Mais uma vez o mundo real e virtual se juntou naquele pandemônio. O que seria dos eleitores enganados por aquela inteligência artificial? Quem assumiria aqueles votos? Juristas diziam que, em um primeiro momento, o criador da IA teria direito a esse cargo, mas os eleitores poderiam se dizer enganados. Um culto surgiu em busca da verdade por trás da Bergamota da Babilônia. Uns diziam que ela era uma pessoa que foi longe demais contra o sistema no momento que ela reclamou daquele imposto, outros acreditavam que ela era uma ideia maior, que agora era perseguida pelo país. Ninguém conseguia entrar em um acordo sobre a natureza daquela ideologia mas todos concordavam que a mente era o vilão, não o verdadeiro vilão mas a marionete manejada para destruir tudo aquilo que acreditavam, seja lá o que eles acreditavam.

No exterior discutiam como aquilo afetaria as futuras eleições. Se uma pessoa sozinha podia causar aquilo, imagina o que um país poderia fazer, com todos os recursos tecnológicos e humanos que tem disponível. O jogo democrático estava ameaçado.

O criador daquela IA deixou claro que não pretendia seguir a carreira política. Tinha mais interesse em evitar que as redes sociais pudessem exercer tamanho impacto, de forma deliberada na sociedade em que viviam. Fez um tour de palestras em diferentes universidades, denunciou alguns barões do Vale do Silício ao mesmo tempo que propôs mudanças a outros. Governos e até mesmo a ONU o consultavam para saber como agir.
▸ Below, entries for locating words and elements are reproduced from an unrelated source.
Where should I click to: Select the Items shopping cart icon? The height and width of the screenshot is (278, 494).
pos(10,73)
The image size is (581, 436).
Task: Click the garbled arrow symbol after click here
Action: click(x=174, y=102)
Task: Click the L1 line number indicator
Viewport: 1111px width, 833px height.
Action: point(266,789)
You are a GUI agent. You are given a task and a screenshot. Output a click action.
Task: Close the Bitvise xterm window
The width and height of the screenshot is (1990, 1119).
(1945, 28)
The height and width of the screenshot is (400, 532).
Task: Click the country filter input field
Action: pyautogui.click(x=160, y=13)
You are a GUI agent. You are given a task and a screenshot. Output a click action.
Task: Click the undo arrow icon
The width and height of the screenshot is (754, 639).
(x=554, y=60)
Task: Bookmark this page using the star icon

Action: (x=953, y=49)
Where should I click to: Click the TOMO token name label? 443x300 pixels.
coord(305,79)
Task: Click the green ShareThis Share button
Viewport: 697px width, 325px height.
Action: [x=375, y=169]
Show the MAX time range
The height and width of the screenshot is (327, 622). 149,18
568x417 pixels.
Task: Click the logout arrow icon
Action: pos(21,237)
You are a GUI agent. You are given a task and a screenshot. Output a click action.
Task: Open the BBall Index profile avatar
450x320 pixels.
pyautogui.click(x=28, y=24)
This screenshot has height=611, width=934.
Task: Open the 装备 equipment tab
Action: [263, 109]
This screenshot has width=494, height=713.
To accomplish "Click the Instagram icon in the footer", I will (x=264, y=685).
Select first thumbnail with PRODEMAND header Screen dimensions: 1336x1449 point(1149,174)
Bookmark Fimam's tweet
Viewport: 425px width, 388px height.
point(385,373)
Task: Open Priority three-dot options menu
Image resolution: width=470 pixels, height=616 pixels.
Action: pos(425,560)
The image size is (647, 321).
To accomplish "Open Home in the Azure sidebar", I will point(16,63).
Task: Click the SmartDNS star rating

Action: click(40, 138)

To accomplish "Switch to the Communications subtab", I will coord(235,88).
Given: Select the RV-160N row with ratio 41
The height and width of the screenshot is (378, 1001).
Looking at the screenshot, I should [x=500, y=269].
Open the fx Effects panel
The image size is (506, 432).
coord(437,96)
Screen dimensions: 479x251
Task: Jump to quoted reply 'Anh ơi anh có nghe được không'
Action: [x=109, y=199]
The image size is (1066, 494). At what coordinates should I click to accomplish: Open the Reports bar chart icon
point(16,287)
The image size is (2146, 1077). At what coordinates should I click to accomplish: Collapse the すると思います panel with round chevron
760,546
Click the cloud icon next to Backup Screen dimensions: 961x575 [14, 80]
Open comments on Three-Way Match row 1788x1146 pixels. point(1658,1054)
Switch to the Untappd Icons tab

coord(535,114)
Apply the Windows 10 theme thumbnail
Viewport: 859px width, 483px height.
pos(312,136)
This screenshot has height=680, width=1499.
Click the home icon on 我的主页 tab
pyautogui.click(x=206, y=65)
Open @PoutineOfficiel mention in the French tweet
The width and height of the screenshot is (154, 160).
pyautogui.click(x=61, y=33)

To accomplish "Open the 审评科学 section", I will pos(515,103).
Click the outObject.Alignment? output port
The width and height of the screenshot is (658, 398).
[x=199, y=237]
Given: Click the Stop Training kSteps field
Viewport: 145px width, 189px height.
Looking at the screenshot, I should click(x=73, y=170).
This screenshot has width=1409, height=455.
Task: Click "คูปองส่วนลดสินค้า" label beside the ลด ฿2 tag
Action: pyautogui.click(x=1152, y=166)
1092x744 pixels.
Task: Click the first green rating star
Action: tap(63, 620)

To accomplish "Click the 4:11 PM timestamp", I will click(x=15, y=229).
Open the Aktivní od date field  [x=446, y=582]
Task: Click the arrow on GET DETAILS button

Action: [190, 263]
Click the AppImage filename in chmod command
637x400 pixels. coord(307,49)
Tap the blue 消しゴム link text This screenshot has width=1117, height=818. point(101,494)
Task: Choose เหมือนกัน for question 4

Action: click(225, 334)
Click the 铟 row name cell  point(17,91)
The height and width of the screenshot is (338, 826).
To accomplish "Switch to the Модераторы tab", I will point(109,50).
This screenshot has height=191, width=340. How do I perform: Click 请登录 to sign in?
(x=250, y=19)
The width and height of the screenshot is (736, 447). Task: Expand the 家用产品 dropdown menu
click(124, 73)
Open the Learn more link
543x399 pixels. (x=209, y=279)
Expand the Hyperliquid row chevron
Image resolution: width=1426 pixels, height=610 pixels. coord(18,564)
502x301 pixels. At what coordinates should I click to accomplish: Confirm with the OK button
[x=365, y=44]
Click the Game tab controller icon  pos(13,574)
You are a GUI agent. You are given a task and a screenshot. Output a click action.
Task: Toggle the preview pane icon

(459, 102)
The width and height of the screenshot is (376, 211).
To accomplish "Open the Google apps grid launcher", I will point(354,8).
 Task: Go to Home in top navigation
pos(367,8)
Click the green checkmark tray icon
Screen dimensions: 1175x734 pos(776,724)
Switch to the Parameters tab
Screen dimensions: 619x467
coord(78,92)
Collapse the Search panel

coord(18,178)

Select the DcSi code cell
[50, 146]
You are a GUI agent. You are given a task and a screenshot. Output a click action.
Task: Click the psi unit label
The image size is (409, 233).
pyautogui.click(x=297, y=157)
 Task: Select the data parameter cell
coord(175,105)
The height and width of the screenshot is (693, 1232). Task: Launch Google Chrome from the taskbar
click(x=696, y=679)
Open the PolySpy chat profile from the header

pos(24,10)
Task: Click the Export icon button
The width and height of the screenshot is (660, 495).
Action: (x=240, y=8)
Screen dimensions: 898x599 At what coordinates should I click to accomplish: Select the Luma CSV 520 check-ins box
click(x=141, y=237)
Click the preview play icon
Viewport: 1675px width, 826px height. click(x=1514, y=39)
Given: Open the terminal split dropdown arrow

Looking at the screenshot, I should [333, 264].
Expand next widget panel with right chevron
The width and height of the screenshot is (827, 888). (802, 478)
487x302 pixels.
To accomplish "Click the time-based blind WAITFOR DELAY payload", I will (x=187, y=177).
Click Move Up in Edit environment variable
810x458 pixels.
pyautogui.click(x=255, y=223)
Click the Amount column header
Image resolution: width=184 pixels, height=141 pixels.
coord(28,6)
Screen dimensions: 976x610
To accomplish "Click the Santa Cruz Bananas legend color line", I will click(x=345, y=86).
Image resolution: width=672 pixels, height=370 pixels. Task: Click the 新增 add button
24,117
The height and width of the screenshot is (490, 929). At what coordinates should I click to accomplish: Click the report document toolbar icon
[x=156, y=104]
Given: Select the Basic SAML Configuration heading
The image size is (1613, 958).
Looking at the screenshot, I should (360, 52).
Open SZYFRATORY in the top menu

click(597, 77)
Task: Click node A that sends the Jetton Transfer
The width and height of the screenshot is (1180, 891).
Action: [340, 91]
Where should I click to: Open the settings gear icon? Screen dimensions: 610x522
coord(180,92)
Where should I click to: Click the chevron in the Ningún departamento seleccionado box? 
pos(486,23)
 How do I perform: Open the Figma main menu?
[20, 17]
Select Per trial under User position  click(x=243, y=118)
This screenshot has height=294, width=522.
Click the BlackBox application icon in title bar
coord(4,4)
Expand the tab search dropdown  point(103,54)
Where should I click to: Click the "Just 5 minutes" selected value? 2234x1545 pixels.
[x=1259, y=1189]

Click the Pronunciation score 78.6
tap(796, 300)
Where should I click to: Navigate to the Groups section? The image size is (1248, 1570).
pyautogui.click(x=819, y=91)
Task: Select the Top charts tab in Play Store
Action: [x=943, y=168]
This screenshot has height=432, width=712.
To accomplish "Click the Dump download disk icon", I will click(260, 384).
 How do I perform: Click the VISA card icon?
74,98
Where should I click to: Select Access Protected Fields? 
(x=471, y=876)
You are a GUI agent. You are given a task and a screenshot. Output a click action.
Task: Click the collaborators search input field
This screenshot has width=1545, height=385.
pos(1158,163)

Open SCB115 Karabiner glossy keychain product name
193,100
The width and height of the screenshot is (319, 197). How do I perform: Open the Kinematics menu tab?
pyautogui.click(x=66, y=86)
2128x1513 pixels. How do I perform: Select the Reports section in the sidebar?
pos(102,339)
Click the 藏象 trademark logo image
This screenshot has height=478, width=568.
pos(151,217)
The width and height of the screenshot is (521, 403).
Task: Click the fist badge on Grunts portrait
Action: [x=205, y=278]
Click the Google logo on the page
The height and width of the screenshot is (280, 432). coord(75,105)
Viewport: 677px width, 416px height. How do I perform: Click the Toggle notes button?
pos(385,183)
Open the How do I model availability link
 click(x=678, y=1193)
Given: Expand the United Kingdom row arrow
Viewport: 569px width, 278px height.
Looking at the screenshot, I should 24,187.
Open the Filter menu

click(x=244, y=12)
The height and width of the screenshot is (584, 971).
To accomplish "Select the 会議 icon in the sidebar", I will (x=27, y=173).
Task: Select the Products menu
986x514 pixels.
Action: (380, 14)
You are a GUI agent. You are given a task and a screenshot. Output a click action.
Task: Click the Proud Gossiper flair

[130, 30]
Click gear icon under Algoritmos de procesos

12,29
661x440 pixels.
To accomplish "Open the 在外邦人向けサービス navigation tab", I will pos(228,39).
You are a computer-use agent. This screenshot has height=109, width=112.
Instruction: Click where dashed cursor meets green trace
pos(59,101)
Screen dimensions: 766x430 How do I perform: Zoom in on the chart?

Mas assim como sua criação, tivemos mais uma vítima naquele episódio. A justiça pediu sua prisão (talvez fosse coincidência que o juiz tinha boa passagem no Congresso, e também coincidência que os políticos preferiam a valsa do silício que pisar na rua em busca de votos) e naquele dia ninguém o encontrou. Mais uma vez as narrativas conspiratórias voltaram, mas sem nenhuma resposta clara. Alguns diziam que ele havia pedido refúgio em alguma autocracia e, em troca, iria ajudar na perpetuação daquele poder, outros tinham certeza que ele havia sido assassinado pela horda de fanáticos que seguia @Berga. A resposta, talvez nunca mais saberíamos.

Mas uma coisa é certa. Os amigos estavam certos, aquilo era só uma moda. O novo Congresso tomou posse, uma nova rede social viralizou e em alguns meses o algoritmo voltava a reger as relações sociais. Aquele episódio era só mais um episódio engraçado em uma eleição qualquer, igual daquela vez, há décadas atrás, quando uma cidade qualquer elegeu um Burro como prefeito.



PS.: Assustador ou não, todas as imagens desse post foram feitas com Inteligência Artificial.